SLURM
To find the queued jobs
squeue -u username
To show job details
scontrol show jobid 12345
To show partitions
sinfo
Submit job
sbatch --partition=sb --time=10-00:00:00 --chdir=/home/centos/stuff --output=output.txt --gres=gpu:1 --error=error.txt -w sb010 basic.sh
The basic.sh must also specify the path of the job otherwise it won't find the conent due to the new directory.
Update job time
scontrol update jobid 3 TimeLimit=10-00:00:00
sinfo and nodes - Node States
idle- all cores are available on the compute node
no jobs are running on the compute node
mix - at least one core is available on the compute node
compute node has one or more jobs running on it
alloc - all cores on the compute node are assigned to jobs
squeue - Job States
R - Job is running on compute nodes
PD - Job is waiting on compute nodes
CG - Job is completing
scontrol show node
This will show the nodes details such as CPU / RAM.
scancel 10
This will cancel the job ID itself. It will also cancel any array within the job.

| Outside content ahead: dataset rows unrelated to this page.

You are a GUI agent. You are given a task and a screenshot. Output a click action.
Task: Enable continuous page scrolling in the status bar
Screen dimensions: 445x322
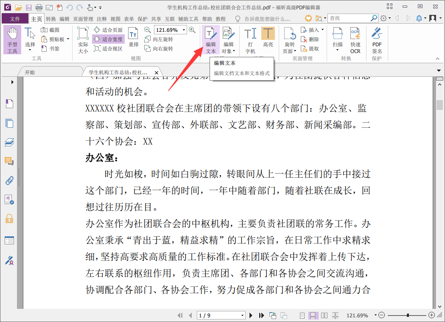point(313,315)
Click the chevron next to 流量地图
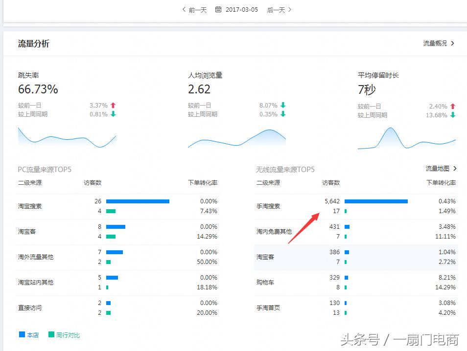Image resolution: width=467 pixels, height=351 pixels. (x=454, y=168)
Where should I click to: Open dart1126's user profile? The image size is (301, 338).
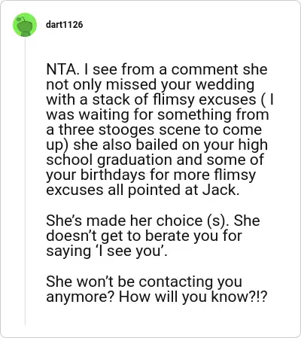(x=64, y=25)
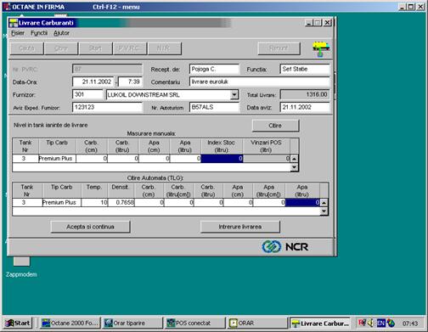This screenshot has width=428, height=332.
Task: Open the Fisier menu
Action: pos(18,33)
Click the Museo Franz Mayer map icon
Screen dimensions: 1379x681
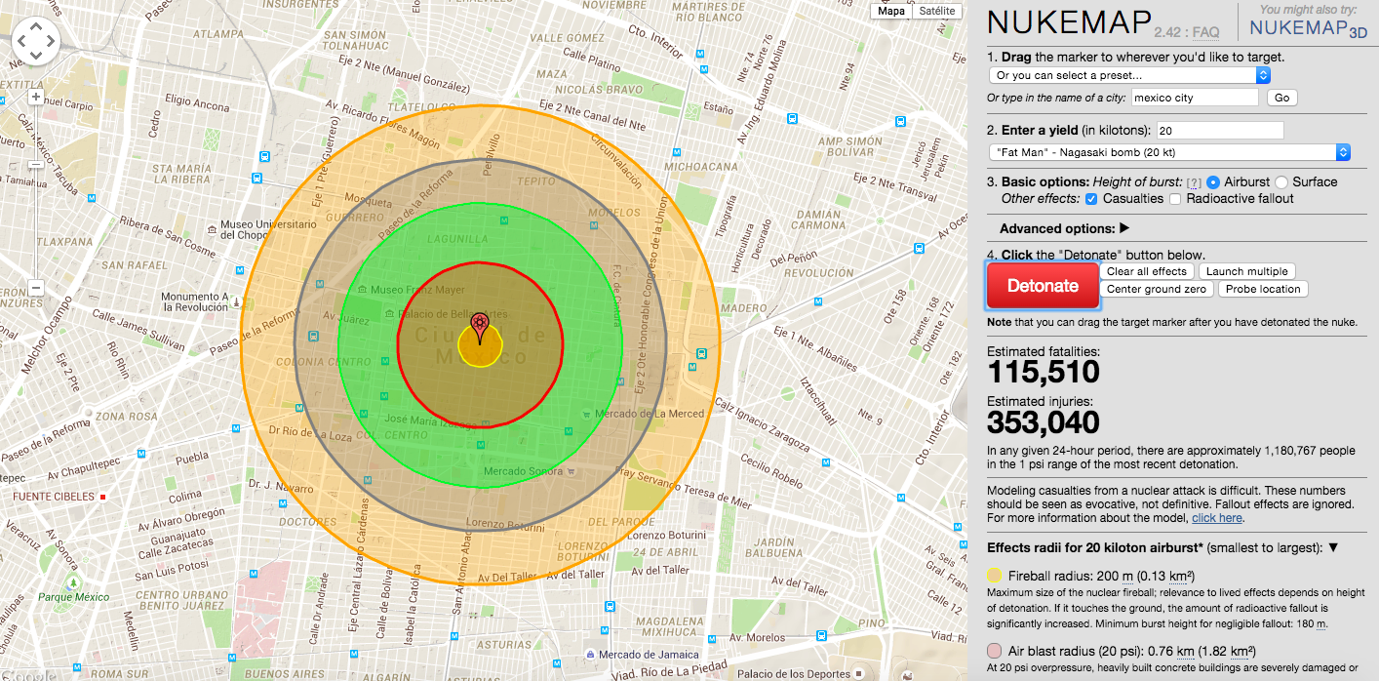363,290
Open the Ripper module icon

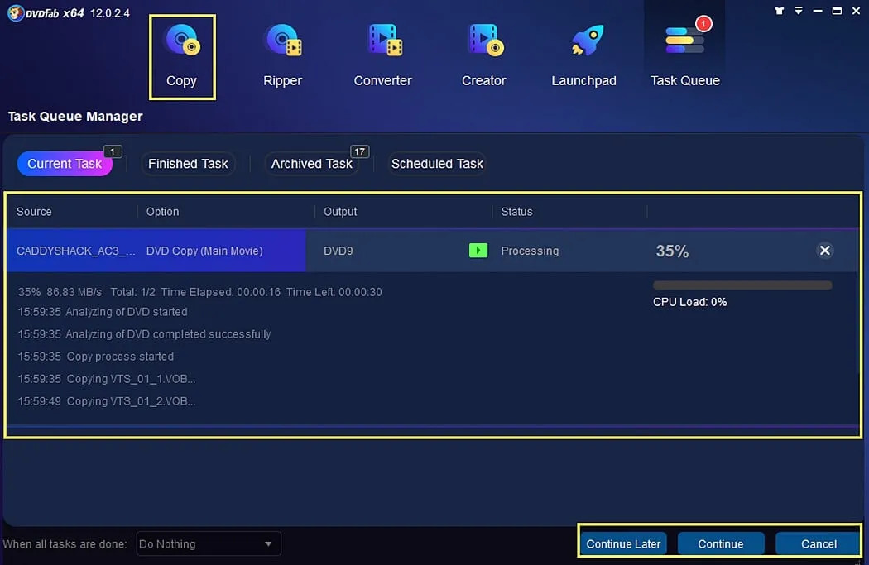[283, 41]
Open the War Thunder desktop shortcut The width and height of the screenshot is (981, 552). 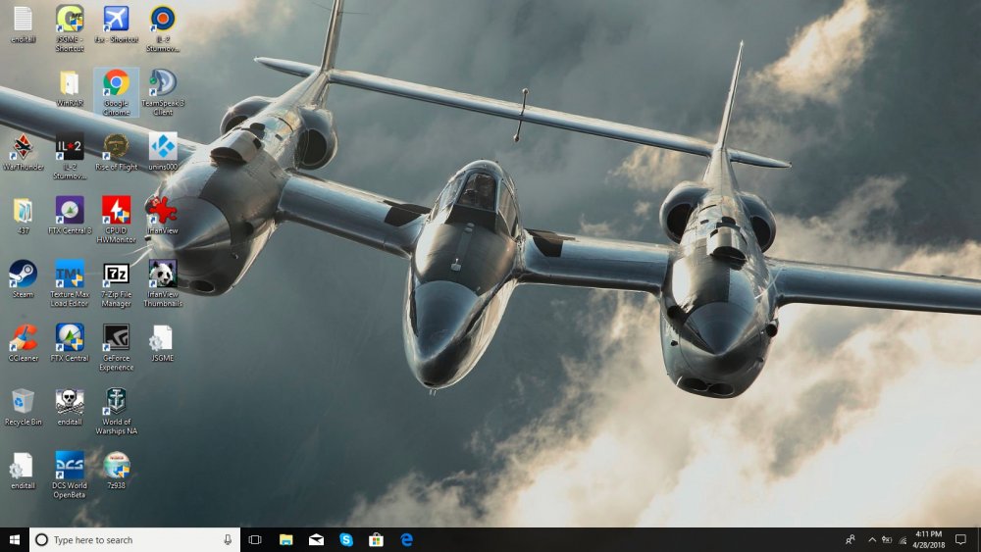coord(22,148)
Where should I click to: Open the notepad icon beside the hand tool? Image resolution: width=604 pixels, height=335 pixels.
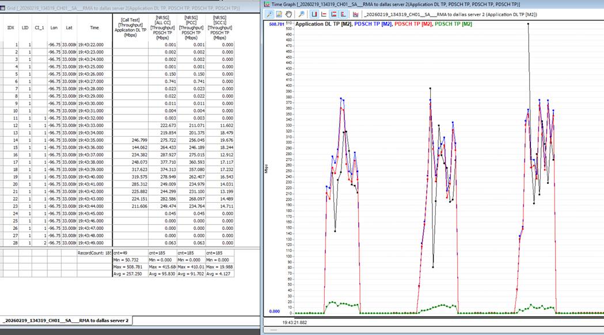pos(279,14)
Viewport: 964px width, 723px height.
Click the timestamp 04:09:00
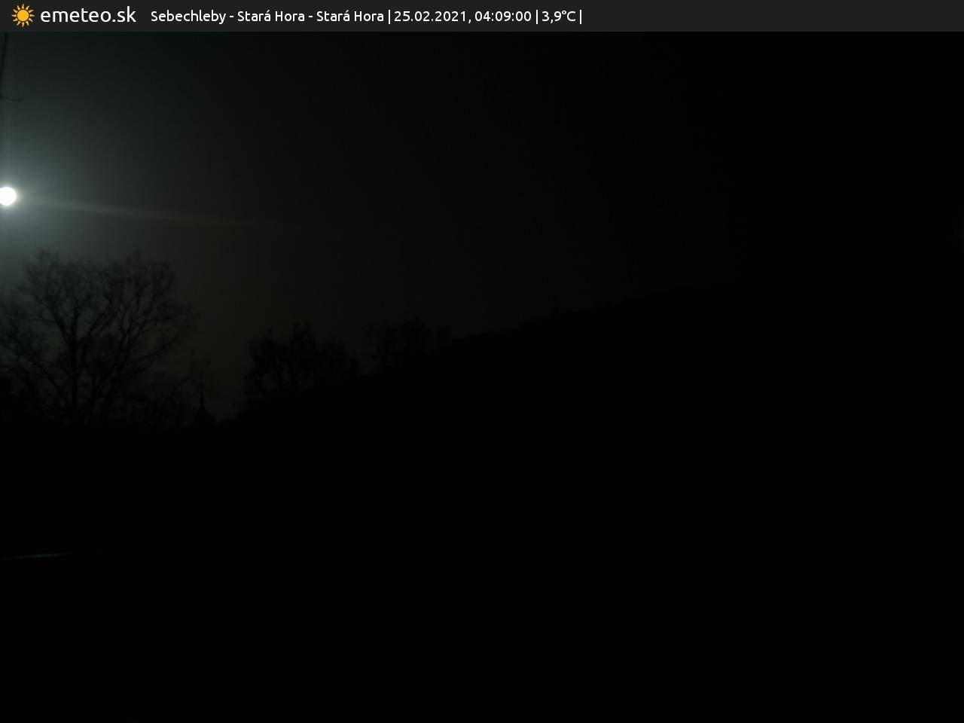click(x=502, y=17)
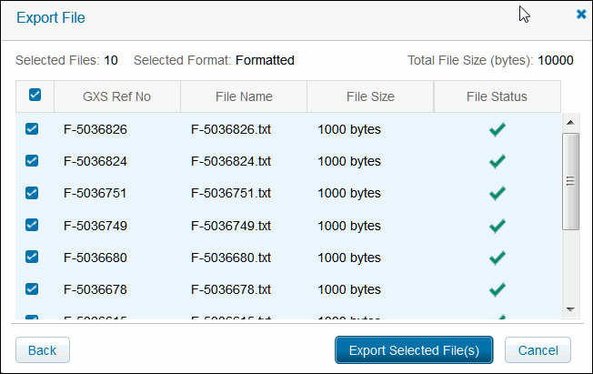This screenshot has height=374, width=593.
Task: Close the Export File dialog
Action: pyautogui.click(x=581, y=15)
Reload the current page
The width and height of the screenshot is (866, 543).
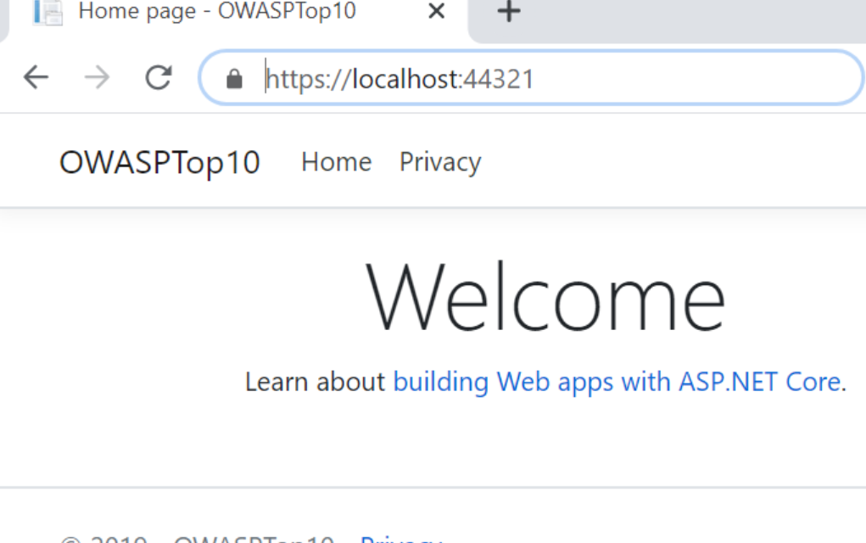pyautogui.click(x=159, y=78)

scontrol update nodename=worker005 state=drain reason=disabling it
This will let the node finish the current job, afterwards it won't take on any more jobs.
Environmental variables
$SLURM_JOB_ID ID of job allocation
$SLURM_SUBMIT_DIR Directory job where was submitted
$SLURM_JOB_NODELIST File containing allocated hostnames
$SLURM_NTASKS Total number of cores for job